The young women embraced Tilottama quickly as one of their own. They were very outspoken about her beauty, the purity of her complexion, and the richness of her black hair. They teasingly compared her thighs to the stems of the plaintain and praised her navel, which twisted in a clockwise fashion above her small belly with its three folds. The courtesans invited Tilottama to join them in the royal temple, desiring to show her the fine jewels and clothes that the generous king bestowed on them. As a wealthy woman, Tilottama was able to resist their invitations for months. However, the evenings in her home by the dark river were lonely, so Tilottama finally agreed to visit the courtesans and watch them perform. The hall did not look like the simple Shiva temple in which she used to make offerings as a child. It looked like a palace.

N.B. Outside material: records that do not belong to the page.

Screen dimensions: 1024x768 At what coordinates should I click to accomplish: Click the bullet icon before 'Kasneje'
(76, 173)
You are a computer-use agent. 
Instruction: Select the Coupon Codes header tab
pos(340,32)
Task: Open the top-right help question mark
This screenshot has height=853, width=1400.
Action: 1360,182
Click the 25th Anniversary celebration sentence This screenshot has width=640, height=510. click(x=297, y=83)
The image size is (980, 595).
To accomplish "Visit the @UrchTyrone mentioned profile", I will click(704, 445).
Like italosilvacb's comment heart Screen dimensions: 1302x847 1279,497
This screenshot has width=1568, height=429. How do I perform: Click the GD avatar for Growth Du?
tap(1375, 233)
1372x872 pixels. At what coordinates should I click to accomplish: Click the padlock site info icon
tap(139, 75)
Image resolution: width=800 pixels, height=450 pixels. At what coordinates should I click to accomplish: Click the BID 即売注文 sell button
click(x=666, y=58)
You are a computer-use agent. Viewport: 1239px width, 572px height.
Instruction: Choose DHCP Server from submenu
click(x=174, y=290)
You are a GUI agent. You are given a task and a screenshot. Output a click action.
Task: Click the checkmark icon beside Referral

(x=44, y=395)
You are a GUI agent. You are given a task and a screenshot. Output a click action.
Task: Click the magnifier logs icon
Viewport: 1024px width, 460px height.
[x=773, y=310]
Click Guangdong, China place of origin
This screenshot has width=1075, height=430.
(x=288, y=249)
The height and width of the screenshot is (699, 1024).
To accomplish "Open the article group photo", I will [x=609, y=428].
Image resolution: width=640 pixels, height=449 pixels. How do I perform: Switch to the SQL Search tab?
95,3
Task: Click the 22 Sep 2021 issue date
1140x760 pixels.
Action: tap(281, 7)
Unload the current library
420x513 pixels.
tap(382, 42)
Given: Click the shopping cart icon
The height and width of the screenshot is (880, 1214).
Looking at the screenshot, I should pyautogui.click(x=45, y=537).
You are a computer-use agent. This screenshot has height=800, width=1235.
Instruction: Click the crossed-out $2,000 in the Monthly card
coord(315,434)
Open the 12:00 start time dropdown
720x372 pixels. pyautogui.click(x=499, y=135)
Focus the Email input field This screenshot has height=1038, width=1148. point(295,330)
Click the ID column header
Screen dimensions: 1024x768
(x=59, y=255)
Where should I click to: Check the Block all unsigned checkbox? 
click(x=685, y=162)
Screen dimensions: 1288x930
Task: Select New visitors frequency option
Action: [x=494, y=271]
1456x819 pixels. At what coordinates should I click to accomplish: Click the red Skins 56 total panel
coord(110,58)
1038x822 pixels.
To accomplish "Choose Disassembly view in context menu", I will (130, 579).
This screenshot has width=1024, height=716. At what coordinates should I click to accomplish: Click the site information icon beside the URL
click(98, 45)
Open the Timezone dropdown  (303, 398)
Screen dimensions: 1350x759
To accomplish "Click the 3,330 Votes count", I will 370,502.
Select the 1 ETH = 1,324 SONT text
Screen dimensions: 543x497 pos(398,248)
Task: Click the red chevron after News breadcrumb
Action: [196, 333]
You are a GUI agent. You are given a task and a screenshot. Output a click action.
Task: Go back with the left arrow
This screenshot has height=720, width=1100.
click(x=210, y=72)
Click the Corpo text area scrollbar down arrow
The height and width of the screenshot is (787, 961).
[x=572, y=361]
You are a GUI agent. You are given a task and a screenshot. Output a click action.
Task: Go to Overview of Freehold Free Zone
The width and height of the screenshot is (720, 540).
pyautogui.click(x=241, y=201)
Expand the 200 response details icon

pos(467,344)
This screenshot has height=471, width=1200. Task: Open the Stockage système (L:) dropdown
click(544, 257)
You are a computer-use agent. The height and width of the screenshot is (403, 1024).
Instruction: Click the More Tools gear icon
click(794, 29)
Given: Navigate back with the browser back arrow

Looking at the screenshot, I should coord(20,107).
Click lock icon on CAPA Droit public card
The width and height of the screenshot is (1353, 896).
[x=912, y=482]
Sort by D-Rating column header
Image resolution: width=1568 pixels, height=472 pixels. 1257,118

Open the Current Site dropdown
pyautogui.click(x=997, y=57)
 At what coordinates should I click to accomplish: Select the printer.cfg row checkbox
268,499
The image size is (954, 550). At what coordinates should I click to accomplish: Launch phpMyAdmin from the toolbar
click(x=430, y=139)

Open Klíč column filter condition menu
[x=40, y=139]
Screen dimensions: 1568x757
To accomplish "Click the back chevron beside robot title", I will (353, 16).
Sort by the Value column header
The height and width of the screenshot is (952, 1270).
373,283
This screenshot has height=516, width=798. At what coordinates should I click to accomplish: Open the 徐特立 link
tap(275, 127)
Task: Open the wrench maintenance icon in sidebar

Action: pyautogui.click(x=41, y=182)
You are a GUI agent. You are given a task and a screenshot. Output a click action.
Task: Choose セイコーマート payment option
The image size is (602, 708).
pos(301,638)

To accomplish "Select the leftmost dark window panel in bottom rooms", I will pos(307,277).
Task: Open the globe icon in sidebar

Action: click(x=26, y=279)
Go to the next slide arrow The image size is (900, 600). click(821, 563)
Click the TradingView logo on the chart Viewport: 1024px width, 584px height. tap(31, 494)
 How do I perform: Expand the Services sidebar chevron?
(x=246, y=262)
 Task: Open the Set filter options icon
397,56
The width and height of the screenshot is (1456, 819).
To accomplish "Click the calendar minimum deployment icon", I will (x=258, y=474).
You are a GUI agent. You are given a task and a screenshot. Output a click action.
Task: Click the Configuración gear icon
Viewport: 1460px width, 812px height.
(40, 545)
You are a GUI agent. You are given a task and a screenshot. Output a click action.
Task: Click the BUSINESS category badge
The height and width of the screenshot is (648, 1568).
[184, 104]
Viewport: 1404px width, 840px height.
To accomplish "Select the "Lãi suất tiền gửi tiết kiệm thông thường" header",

The music that her friends performed in the evening was romantic and sensuous. Tilottama was thrilled by the dancing of the two women who moved like Myanmar cats around the floor, casting sideways glances at reclining men with glistening eyes. She felt a surge of excitement as she watched her friends raise their chins and turn away from the men, who gently stroked their mustaches. She went home early that night, assaulted by the clashing flow
of emotions in her body. But before long she too became a dancer, and eventually a woman who mastered the arts of pleasing men.

A few years passed pleasurably as Tilottama forgot her austere lifestyle and her late husband. One day a handsome merchant named Pancala came into town accompanied by a large entourage of assistants, driving herds of livestock and bearing vast amounts of goods. He set up camp not far from the marketplace where he intended to trade. But first, as was his custom in every town he visited, he went to Mathura's many temples paying homage to the gods, offering generous gifts to the priests, and contributing to the charities of the temples. On his rounds of the temples he entered the royal Trigarteshvara Temple, where he saw Tilottama among the other courtesans.

Handsome and athletic, Pancala was already thirty years old, but still a bachelor. He was a man who invested all his time and energy in work; his short hours of leisure were spent in temples, listening to moral readings and participating in services that extol the life of virtue. But mostly women made him nervous. He was shy around them and felt too foolish to open his mouth.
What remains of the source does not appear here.